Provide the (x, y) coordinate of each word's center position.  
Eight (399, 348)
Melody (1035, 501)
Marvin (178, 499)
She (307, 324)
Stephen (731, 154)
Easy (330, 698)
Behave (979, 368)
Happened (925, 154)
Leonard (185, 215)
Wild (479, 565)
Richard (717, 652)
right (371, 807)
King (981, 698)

▶ [SHORT TASK]
Reproduce every line of the records above, including the request line, and add -149 to each number in the coordinate answers.

▶ [CORRECT ANSWER]
Provide the (x, y) coordinate of each word's center position.  
Eight (250, 199)
Melody (886, 352)
Marvin (29, 350)
She (158, 175)
Stephen (582, 5)
Easy (181, 549)
Behave (830, 219)
Happened (776, 5)
Leonard (36, 66)
Wild (330, 416)
Richard (568, 503)
right (222, 658)
King (832, 549)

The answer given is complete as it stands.